Records shown below:

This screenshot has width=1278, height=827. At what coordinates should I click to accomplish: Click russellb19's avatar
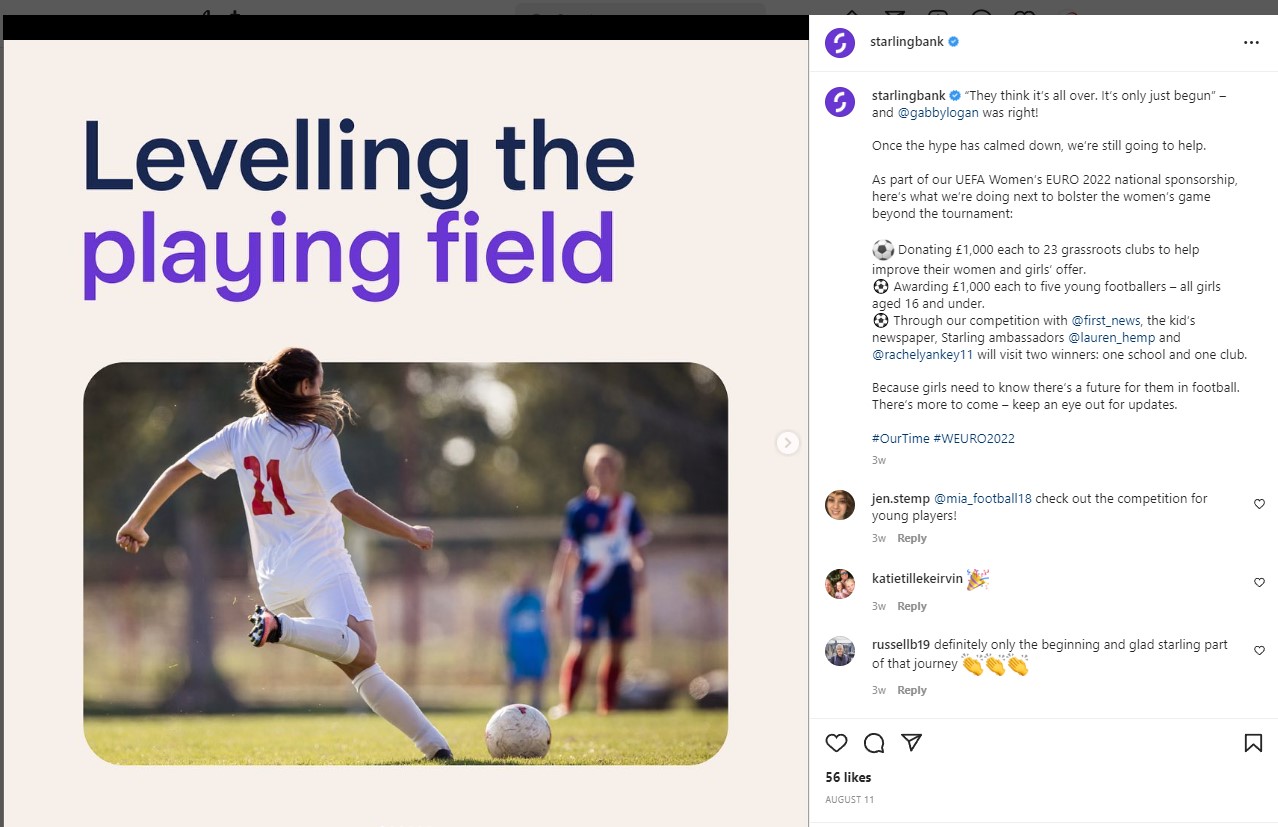click(x=840, y=651)
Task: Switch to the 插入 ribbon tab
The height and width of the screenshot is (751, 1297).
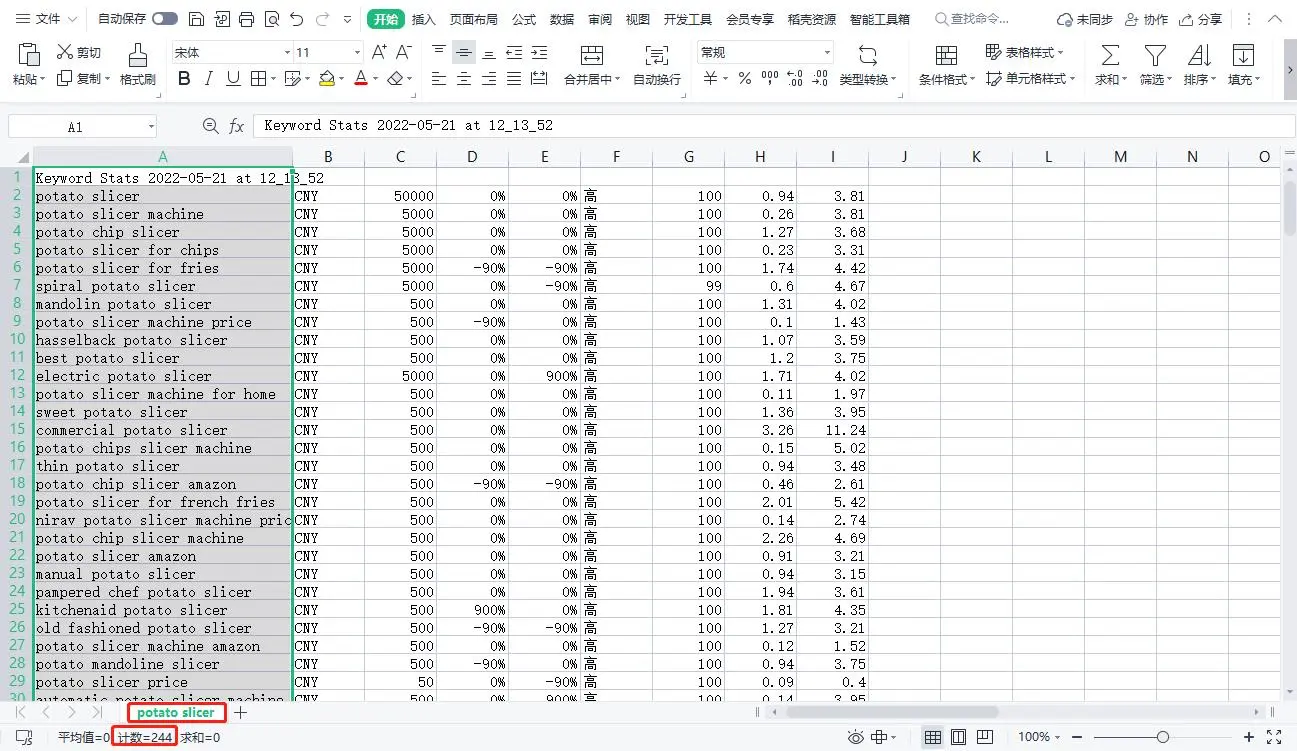Action: 424,19
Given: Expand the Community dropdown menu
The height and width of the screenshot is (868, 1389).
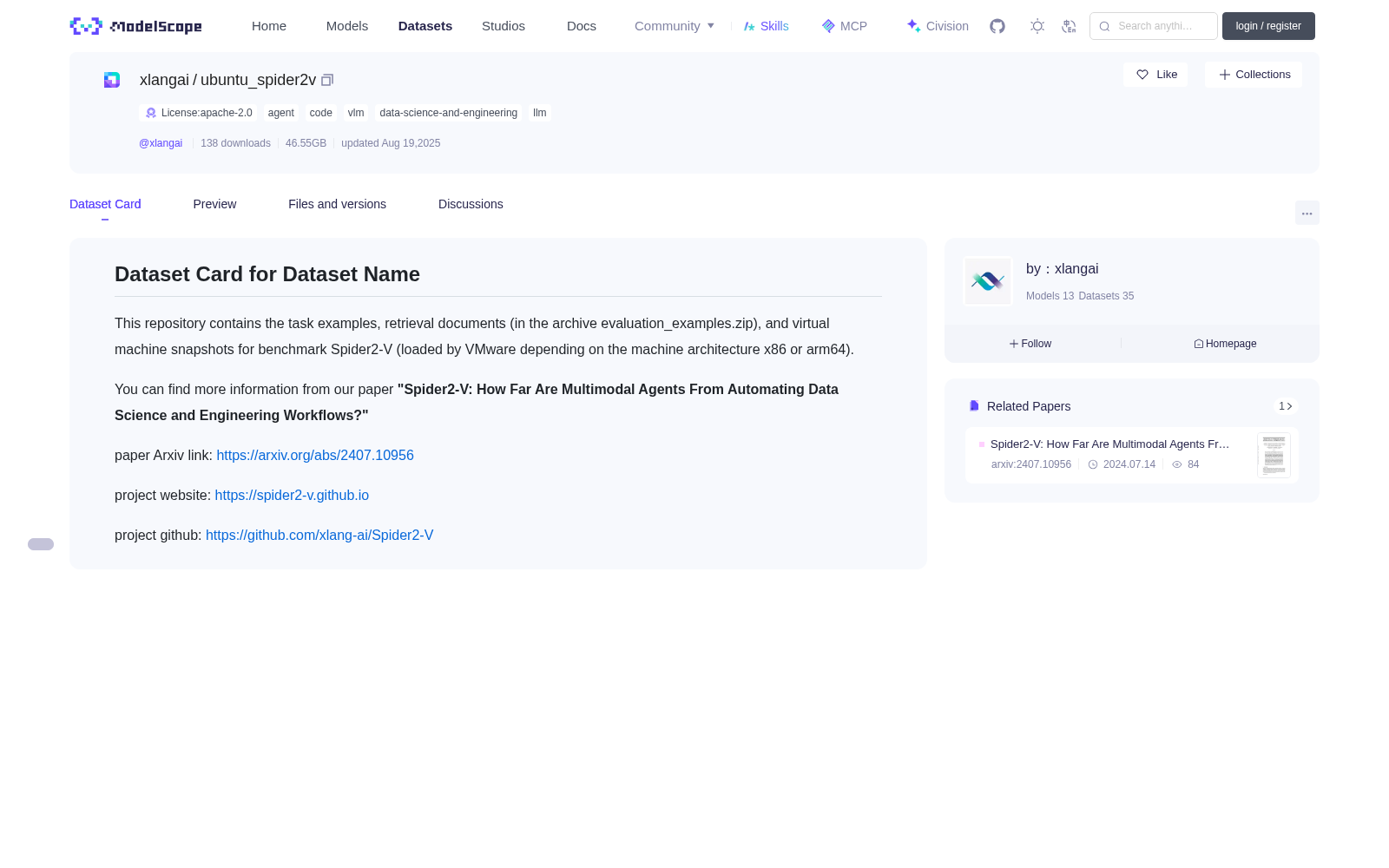Looking at the screenshot, I should [x=675, y=26].
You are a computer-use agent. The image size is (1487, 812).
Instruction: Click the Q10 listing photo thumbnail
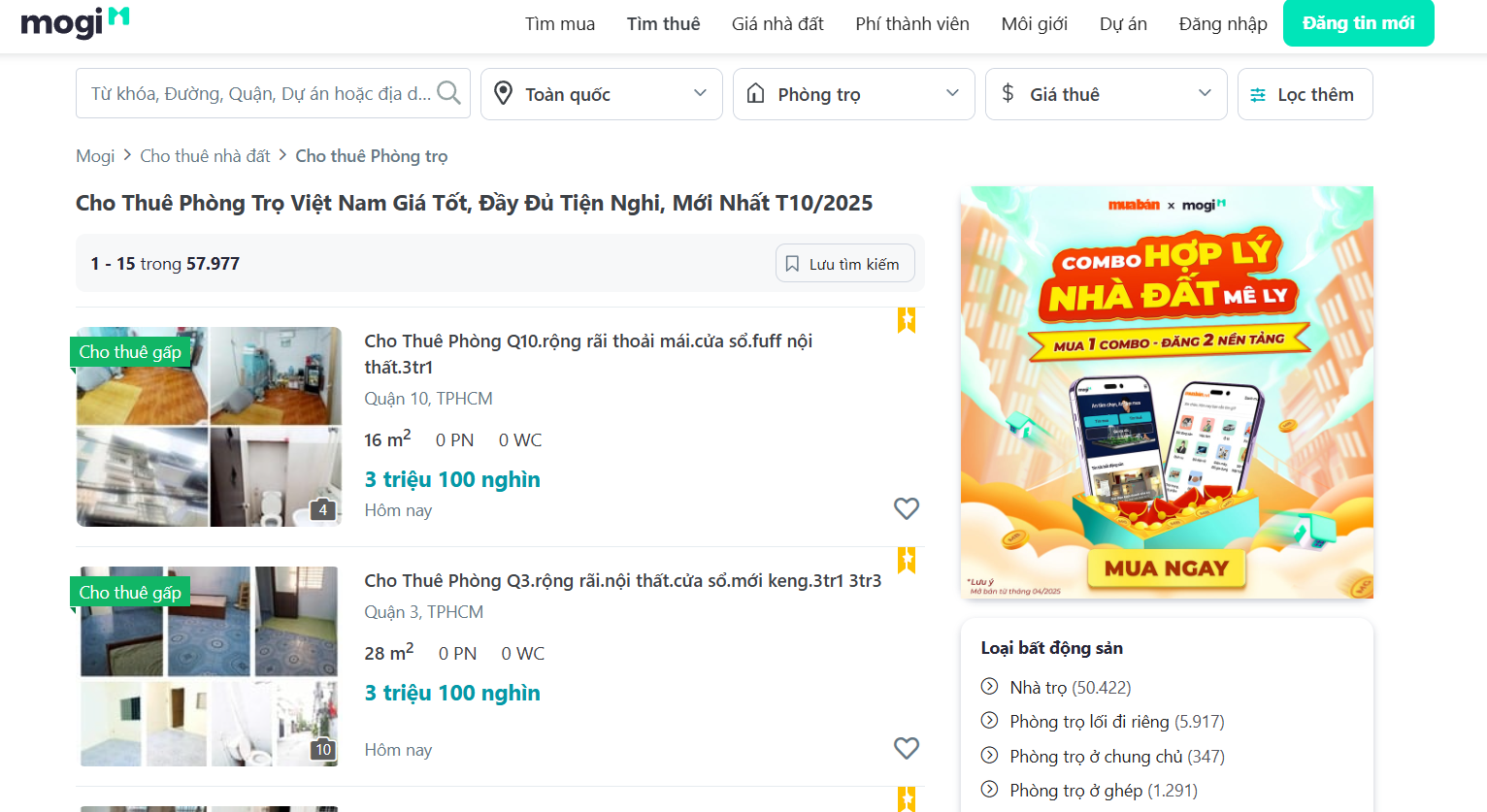[209, 426]
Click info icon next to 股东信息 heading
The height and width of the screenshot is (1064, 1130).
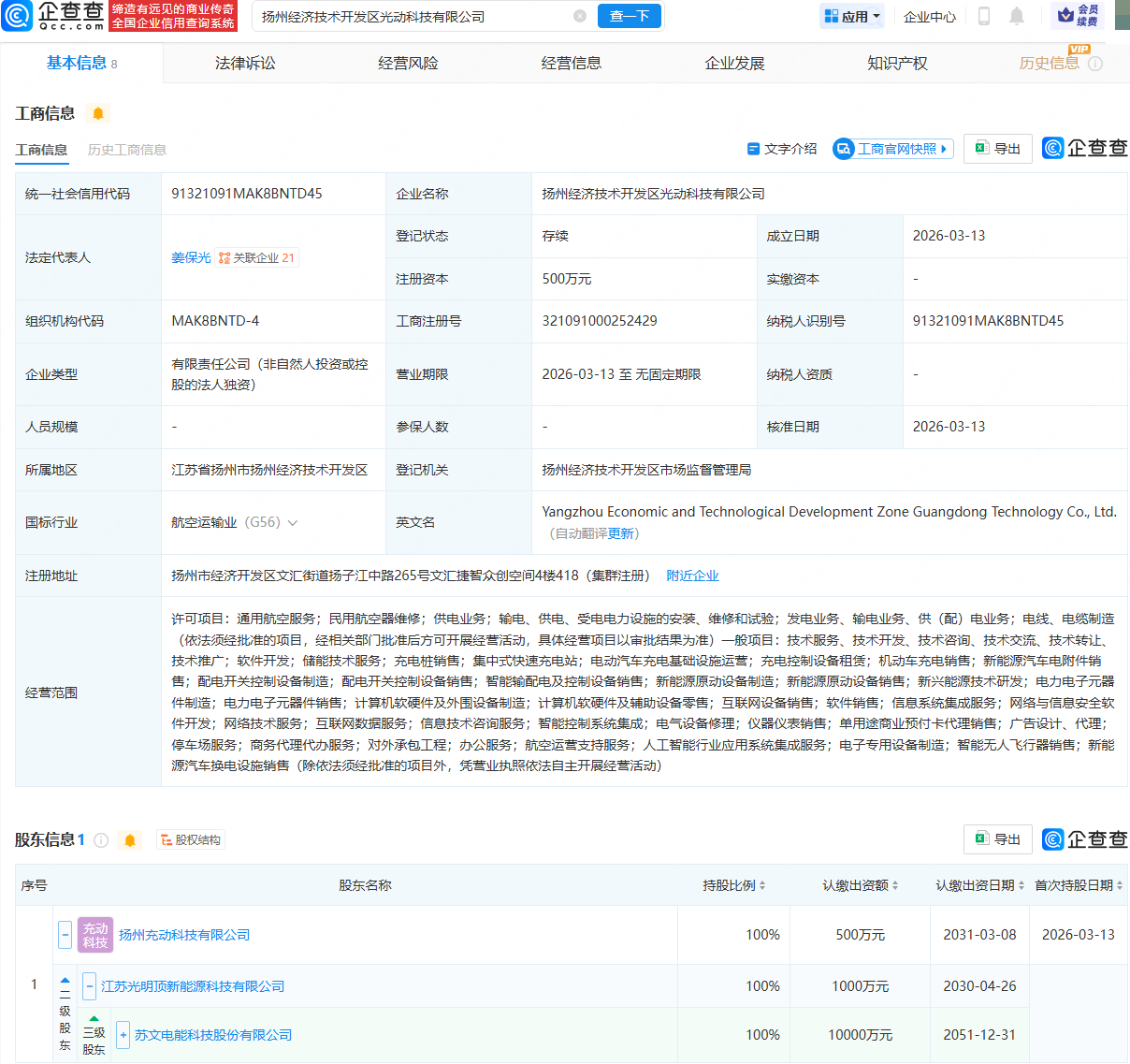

End of Records shown.

◆ Activity
From the line with "The height and width of the screenshot is (868, 1389)." to the last line above, restate each line word for word, but skip the pictures.

◆ Task answer
The height and width of the screenshot is (868, 1389).
Looking at the screenshot, I should [x=675, y=26].
You are a computer-use agent. The image size is (1487, 812).
Instruction: Click the Q10 listing photo thumbnail
[209, 426]
Click info icon next to 股东信息 heading
The height and width of the screenshot is (1064, 1130).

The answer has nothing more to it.